Looking into the future, it’s hard not to see a whole new crop of dead group buying (or group coupon, which breaks down to the same thing in most cases) companies scattered around the world. Groupon’s massive initial success contained the sort of explosive growth that spawns me-too companies everywhere. All around the world, and especially in my hometown of Chicago, group buying sites are popping up with nearly annoying alacrity. We’re the Groupon for new moms! We’re the Groupon for startups! We’re the Groupon of Groupon! And so forth. They won’t last, or at least most of them won’t.
Hell, now that everyone has chewed over Groupon’s S1 form that it filed to go public, some people don’t think that Groupon will make it. Groupon has raised over one billion dollars. It had better make it.
The company has to address its massive losses, which could be mitigated, how it will continue to differentiate itself in the face of relentless competition (those pesky clones), and of course, manage customer fatigue. Groupon has much going its way, but it is by no way ‘home.’ Not with its current habit of setting fire to cash.

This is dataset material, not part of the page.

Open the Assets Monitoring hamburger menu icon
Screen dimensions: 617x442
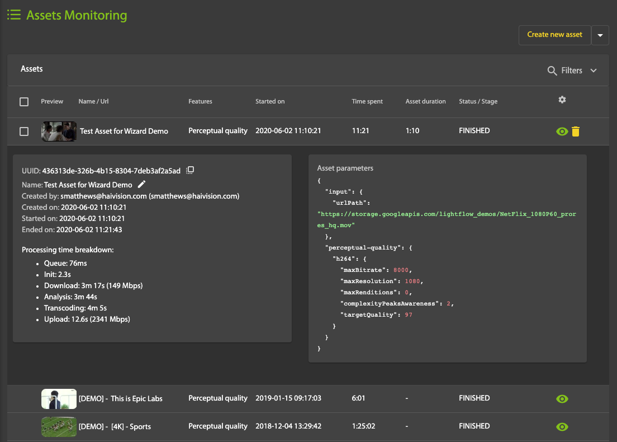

Groupon seems to know that it has to grow up. It’s admission that it would redo parts of its S1 tells something positive about the company, that its culture might be in the clouds, but that it can focus and wear a suit when it is required. Although, the culture of Groupon could be its saving grace, provided that it can use its zaniness to keep its users active and engaged.
This sort of thing keeps users on board.
But if Groupon can preserve what makes it special, and learn to keep its spending in control, and use its IPO money to get into the black, we might have had the pleasure of watching the birth of a Great American Company. But group buying companies have come and gone since the early days of the Internet, and Groupon is not immune to the plagues of the past.
When you contemplate how many similar companies have died, and thus made room for Groupon to take over the world in a year’s time, you almost want Groupon to win, just so that the cycle can end. The market has made it clear: Group buying sites will always exist. Perhaps Groupon will be the startup that lived.